Japan’s Disaster Recalls Memories From Long Ago

NOTE: This Observation Column was published March 17 in the Cherokee Tribune and I received two call that day from ex-service men who were serving in Japan at the same time, one on my base at Matsushima, Japan.

Observations©
By Donald S. Conkey

Anyone watching the aftermath of the 9.0 earthquake, followed by many lesser earthquakes, and the 33 foot high tsunami that hit northern Japan last week had to be impressed with just how quickly the destructive, and deadly power of Mother Nature can reduce a peaceful community to matchsticks and debris – and with little if any warning. I was.

Perhaps if I watched this disaster unfold on TV more closely than others it was because I was stationed in Matsushima Japan in 1953 during the Korean War and still remember my two years in Matsushima, the epicenter of this disastrous tsunami. Both Joan (her father was military) and I returned home with numerous mementos and pictures of our days in Japan.

But time takes its toll on memories and memories of long ago often are sent to the storage files of one’s memory base. But like old files these filed memories can be retrieved with the click of a current event that triggers the mind and retrieves those memories from long ago.

As this human disaster unfolded, and continues to unfold, on TV we both reminisced of our days in Japan and how devastating this must be to those living, or were living in those areas of Japan that have now been totally destroyed. These scenes of devastation, both human and property, caused me to ponder on the words of the Lord describing events leading up to His second coming. While rereading his words to Joan about this coming world changing event I was impressed by his choice of words, words that imply this event will be preceded by “the testimony of earthquakes, … and the testimony of the voice of thundering, and the voice of lightings, and the voice of tempests …” and this one grabbed my attention, “and the voice of the waves of the sea heaving themselves beyond their bounds.” These words describe the disaster the coastal areas of Japan are now suffering – with the tsunami waves even crossing the Pacific Ocean and causing destruction on the west coast of America?

I now wonder if anything remains of Matsushima after it took the full force of the tsunami. When I arrived in Matsushima Japan was still in the process of recovering from World War II, a war that had also devastated Japan. Survival was difficult for its people and rice was their staple food and home industries were their primary source of income.

I arrived in Matsushima by train and I was fascinated as I looked out the train window and saw the rice paddies – they were everywhere, even on the side of mountains – all arable land was cultivated. I watched the farmers working their rice paddies – waddling around in bare feet in what looked like a field of mud following an ox pulling a plow while others were planting rice plants by hand. These scenes fascinated me, a farm boy from Michigan.

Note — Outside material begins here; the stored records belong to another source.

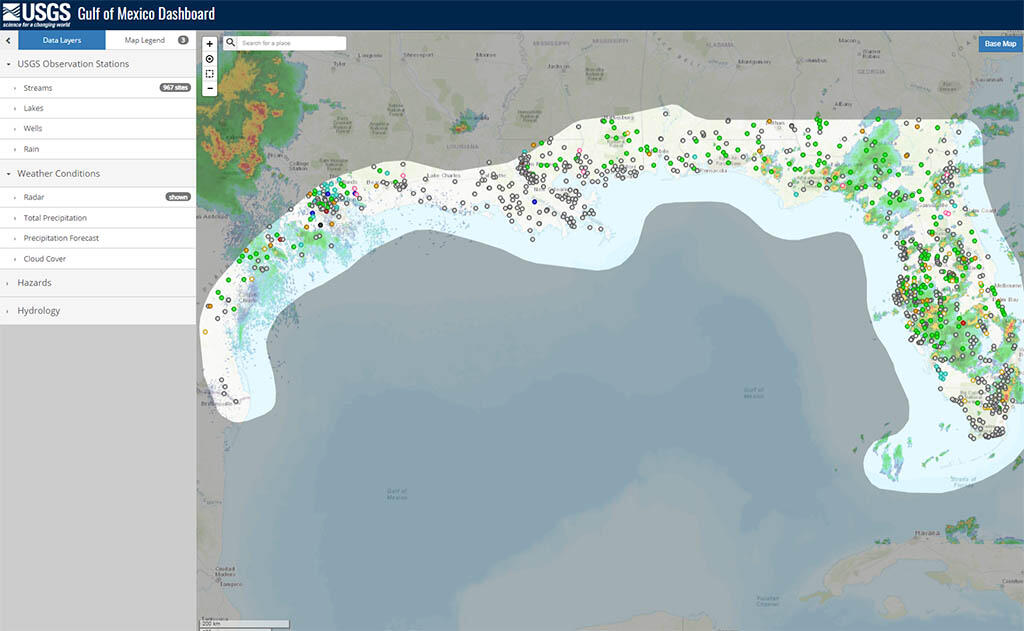Open the Base Map selector

(1000, 43)
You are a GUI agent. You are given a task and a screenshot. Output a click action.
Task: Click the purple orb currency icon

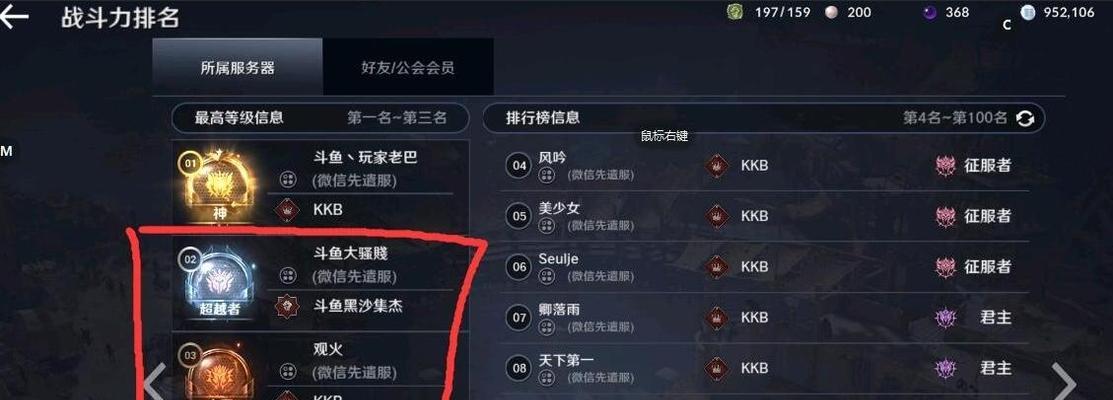[x=929, y=13]
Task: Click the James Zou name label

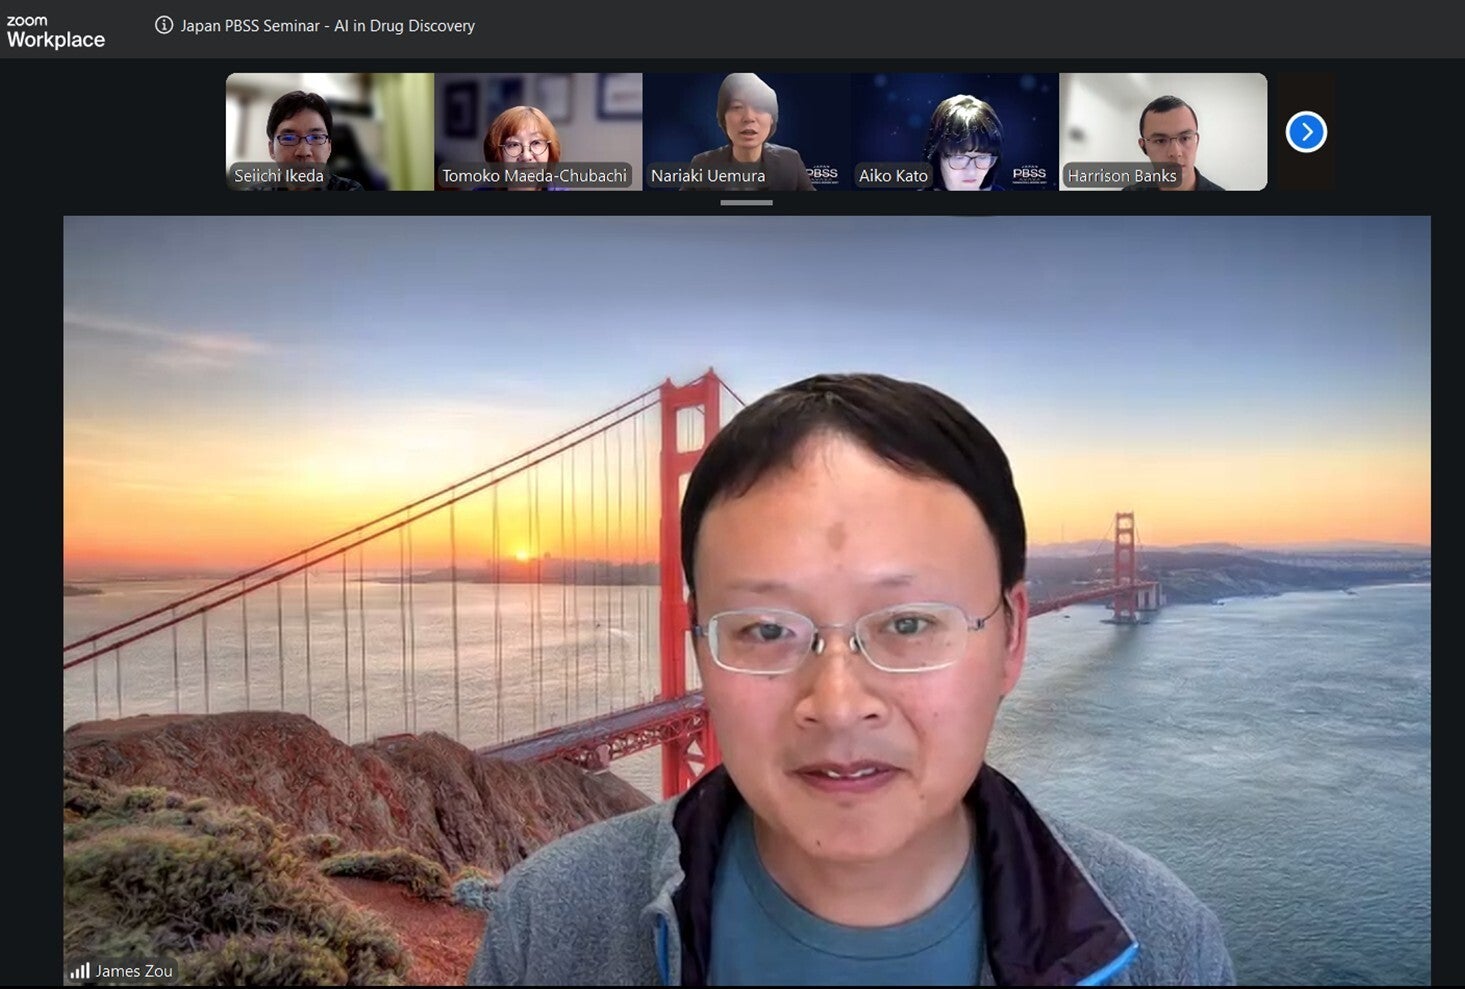Action: pyautogui.click(x=134, y=970)
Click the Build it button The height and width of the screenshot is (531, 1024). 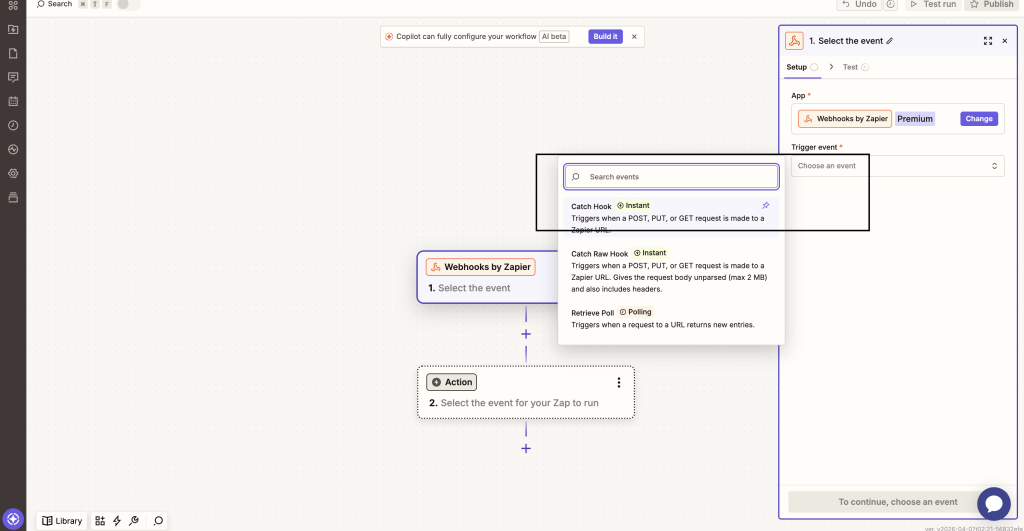coord(605,36)
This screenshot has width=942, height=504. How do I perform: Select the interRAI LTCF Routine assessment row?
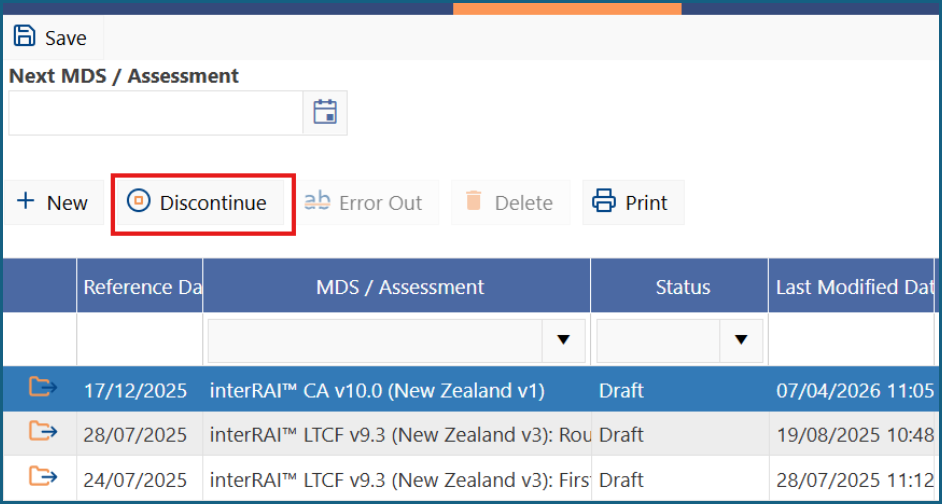(469, 434)
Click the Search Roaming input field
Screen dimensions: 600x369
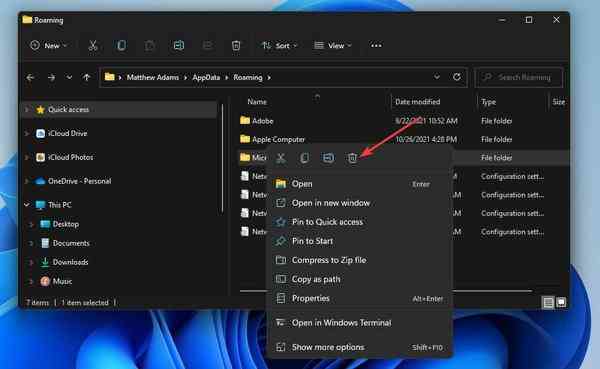click(x=519, y=77)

I was also fascinated by how the farmers thrashed their rice. Some used flails and the wind much as it is recorded in the Bible while others used newer emerging technology, one-man thrashing machines powered by small gasoline engines. Another fascination related to how the Japanese utilized everything in the growing of their rice, even human waste. Fertilizer was unavailable. As we use garbage trucks to pick up our trash today the Japanese in 1953 used horse drawn wagons lined with “honey-buckets” to collect this waste on a daily basis and then dumped it in nearby rice paddies where it was used as fertilizer. This was rural Japan’s way of life in 1953.

This disaster also retrieved another fading memory of a train trip in early 1953 from Matsushima to Kyoto – when Japan’s cherry blossoms were in full bloom – to play in a basketball tournament. It was a breathtaking trip down through the middle of Japan. Like Washington DC’s cherry blossoms, one will never fully appreciate the beauty of Japan’s cherry blossoms until one can see them in full bloom – and I viewed them in full bloom.

This natural disaster, like war, should remind everyone just how fragile and dependent on God mankind really is. Today I can’t even visualize how different Matsushima, a town I once called home must now look. This disaster should remind everyone, believer or non-believer, that disasters, like God, are no respecters of persons – they don’t ask if you’re rich or poor but treat everyone equally.

Millions of Japanese are hurting today and need their neighbor’s help – desperately!